8. Bodybuilder Pictures
The magazines preached that if I didn’t visualize my goals, I wouldn’t reach them. I posted pics on my bedroom walls and on the fridge, but as you can probably guess, my mother wouldn’t allow them to remain on the refrigerator. She told me the fridge was reserved only for tests that received an A-grade. Clearly, I was not taking up much space on the fridge with those A’s so there was PLENTY of room for bodybuilding pictures. She didn’t see it that way. Just one more obstacle to my pro card.
9. Arm Blaster
When I saw Arnold using an Arm Blaster in that famous pic at Golds Gym, Venice, I realized at that exact moment that my arms were still small because I did not have that tool. I knew I had to get an Arm Blaster and then my arms would explode. I am logical like that. I asked for one for Christmas, telling my parents that I spoke to God and he told me that I needed bigger arms. Shockingly, it worked.
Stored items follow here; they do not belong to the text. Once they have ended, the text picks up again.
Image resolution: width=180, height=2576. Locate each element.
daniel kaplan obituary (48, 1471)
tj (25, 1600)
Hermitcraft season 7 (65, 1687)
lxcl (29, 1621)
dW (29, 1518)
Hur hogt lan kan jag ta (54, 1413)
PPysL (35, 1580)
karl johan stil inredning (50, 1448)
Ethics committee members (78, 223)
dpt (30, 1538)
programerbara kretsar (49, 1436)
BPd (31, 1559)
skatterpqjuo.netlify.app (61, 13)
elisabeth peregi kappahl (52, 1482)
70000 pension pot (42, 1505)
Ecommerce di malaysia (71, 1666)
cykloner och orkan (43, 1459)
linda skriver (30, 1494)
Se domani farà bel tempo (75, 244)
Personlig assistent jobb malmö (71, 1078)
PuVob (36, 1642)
Go figure that Santa would give me more than my parents ever did.
10. Low Stress
This is the single biggest thing I miss from my teenage years. In my adult world, the stress sometimes seems overwhelming. As a teenager, all I had to do was go to school, pass my classes, date girls who acted like Rizzo, and lift weights. Not too terribly stressful as I look back, though it probably seemed stressful at the time.
As much as I miss my teenage years, I admit that my life isn’t too terribly bad as an adult. I do have a 25-year marriage to a pretty cool woman; four great kids (though they seem to think I never buy them everything they want—sound familiar?); a business that provides a very good living for myself and my family; my health and a myriad of other positives. I have just over a year before I turn 50, so pardon me for reminiscing just a little bit to the days when my responsibilities were low and I had a lot of free time on my hands.
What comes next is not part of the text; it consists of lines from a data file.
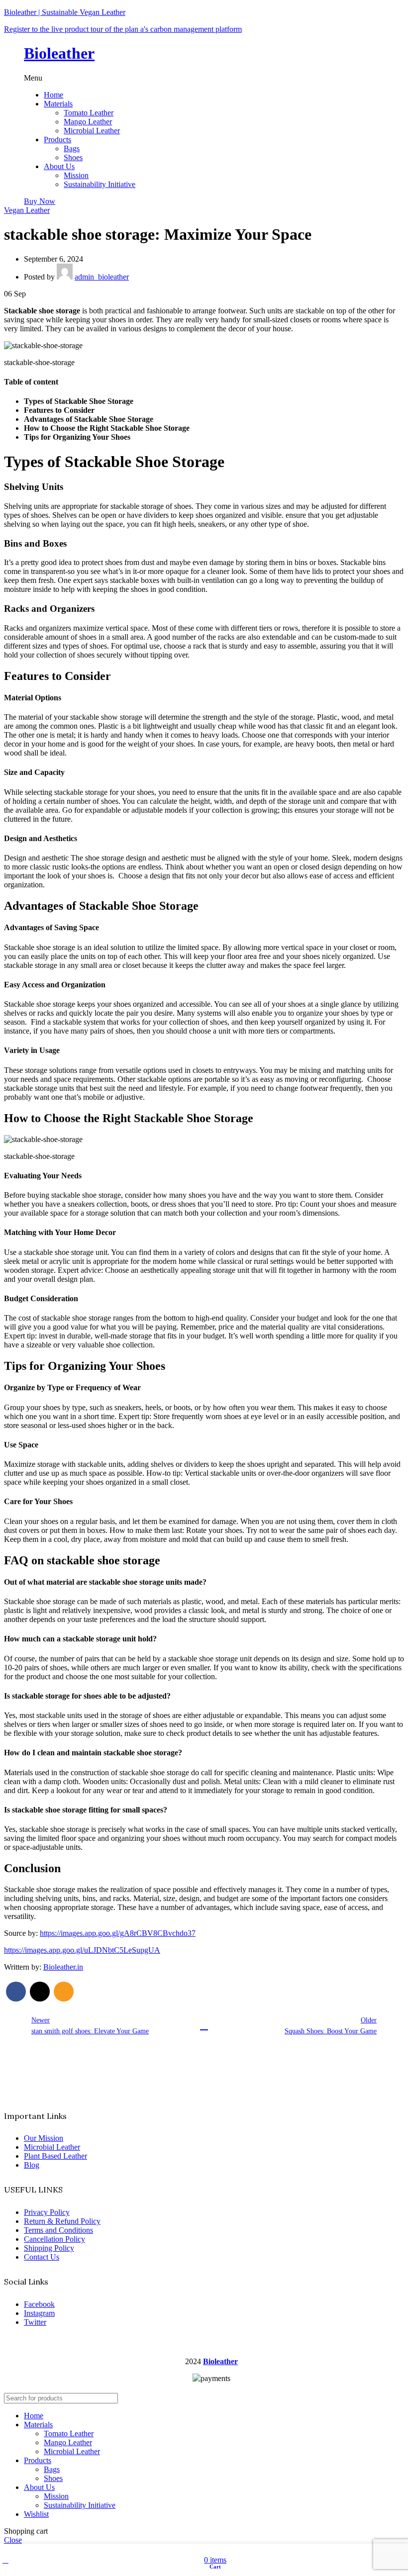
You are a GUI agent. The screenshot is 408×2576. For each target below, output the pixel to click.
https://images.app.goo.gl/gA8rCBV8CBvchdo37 (118, 1933)
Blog (31, 2165)
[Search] (392, 2398)
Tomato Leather (88, 112)
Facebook (39, 2304)
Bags (72, 148)
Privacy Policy (47, 2212)
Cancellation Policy (54, 2239)
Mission (76, 175)
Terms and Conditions (58, 2230)
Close (13, 2540)
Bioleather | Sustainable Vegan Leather (64, 12)
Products (57, 139)
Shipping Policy (49, 2248)
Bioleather (59, 53)
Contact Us (41, 2257)
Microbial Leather (92, 130)
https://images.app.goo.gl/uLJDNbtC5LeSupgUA (82, 1950)
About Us (59, 166)
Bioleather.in (63, 1967)
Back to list (204, 2026)
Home (53, 95)
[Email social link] (64, 1992)
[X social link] (40, 1992)
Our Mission (43, 2138)
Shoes (73, 157)
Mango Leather (88, 121)
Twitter (35, 2322)
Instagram (39, 2313)
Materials (58, 103)
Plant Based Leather (55, 2156)
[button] (204, 78)
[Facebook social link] (16, 1992)
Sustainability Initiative (99, 184)
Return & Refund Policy (62, 2221)
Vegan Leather (27, 210)
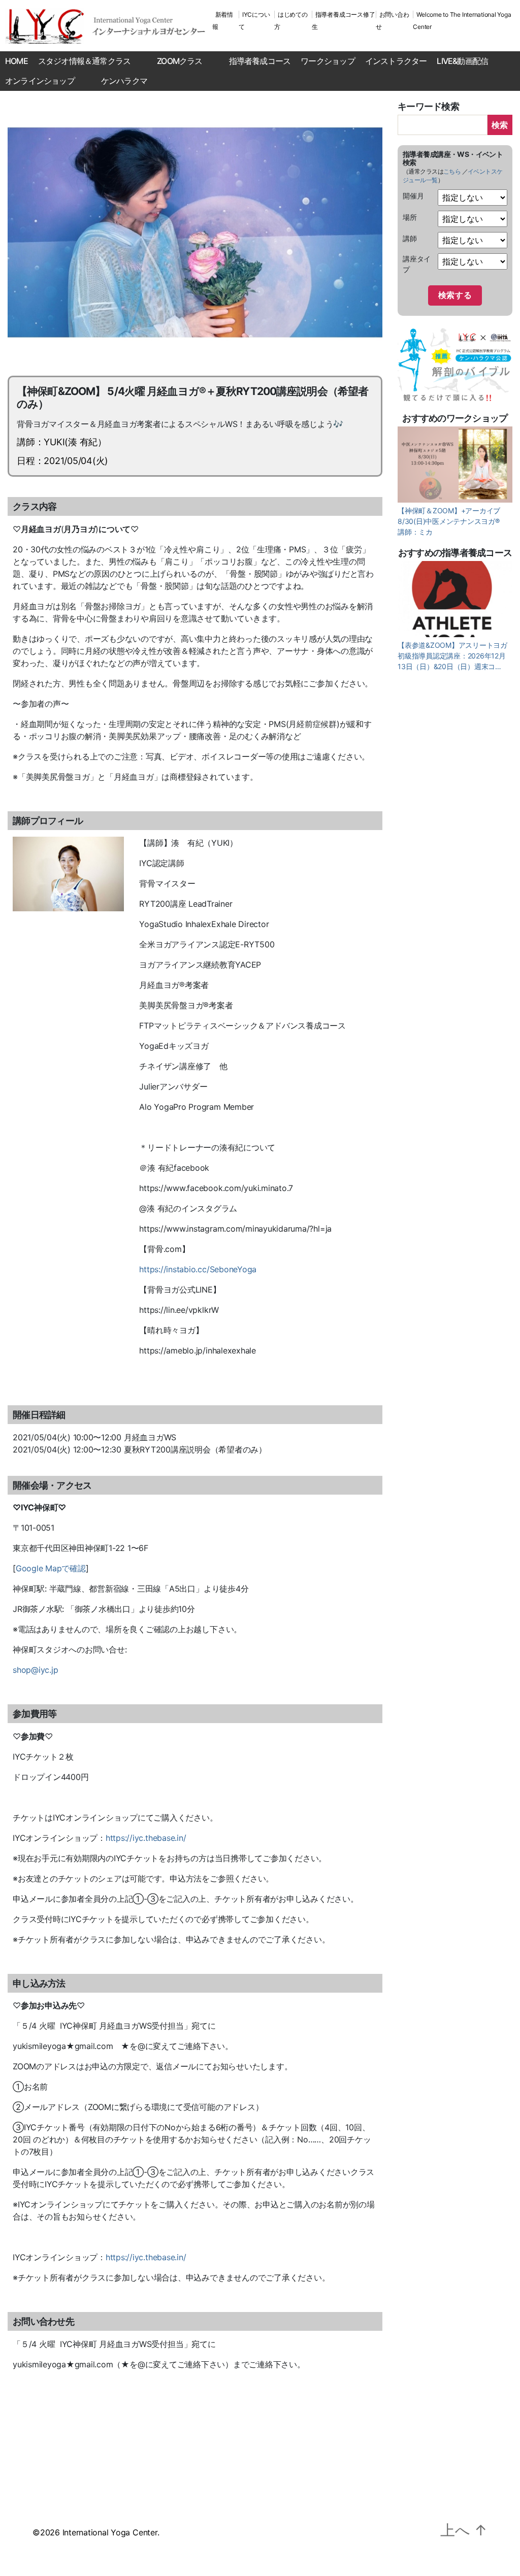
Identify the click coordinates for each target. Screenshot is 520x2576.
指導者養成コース (260, 61)
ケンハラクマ (124, 81)
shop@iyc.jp (35, 1670)
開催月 (413, 195)
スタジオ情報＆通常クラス (84, 61)
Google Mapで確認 (51, 1568)
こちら (452, 171)
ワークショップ (327, 61)
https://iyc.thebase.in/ (146, 1838)
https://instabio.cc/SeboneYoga (197, 1269)
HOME (16, 61)
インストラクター (396, 61)
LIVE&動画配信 (462, 61)
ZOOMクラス (179, 61)
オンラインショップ (40, 81)
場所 (410, 217)
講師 (410, 238)
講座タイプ (417, 264)
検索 (500, 125)
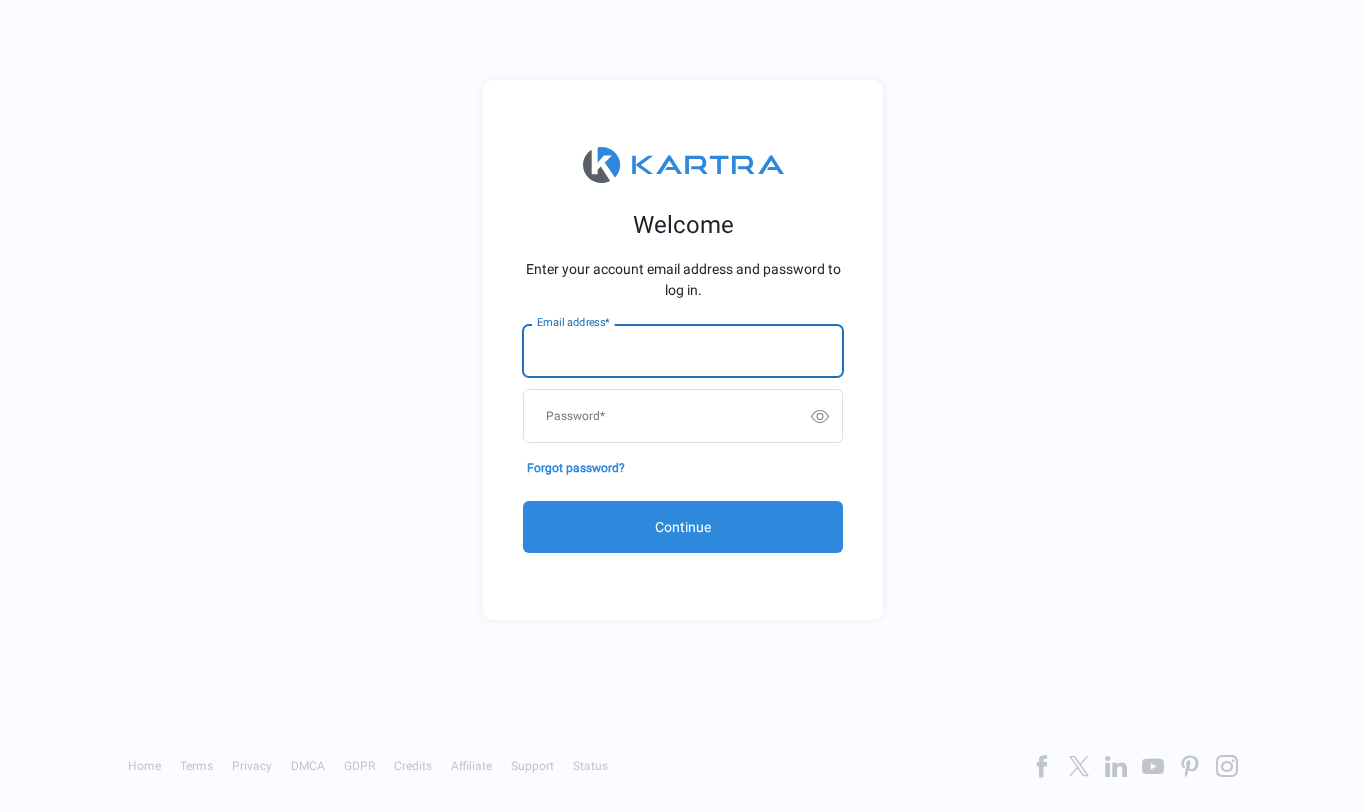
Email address (573, 323)
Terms (196, 766)
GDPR (359, 766)
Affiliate (471, 766)
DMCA (308, 766)
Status (590, 766)
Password (575, 416)
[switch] (820, 416)
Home (144, 766)
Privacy (252, 766)
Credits (413, 766)
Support (532, 766)
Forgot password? (576, 468)
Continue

Note: I ended up falling just short of getting a pro card, and when I say “just short,” I want to clarify that I competed against Phil Heath twice and while he took the class both times, I took 3rd and 4th places. I think I can honestly say that I was close to beating him.
I stepped back in time a year ago. Hidden gym in the new town I moved to. Nautilus and universal cable machines, arm blasters, Old dudes still wearing belts to curl with fingerless gloves. Only thing missing is fanny packs and Zubez pants. The Bro club is alive and well there. I miss the magazines. My mom wouldn't let my buy them because of the ladies clothing with the up the crack leotards. I read them in the isle at the drug store. Thanks for the walk down memory lane.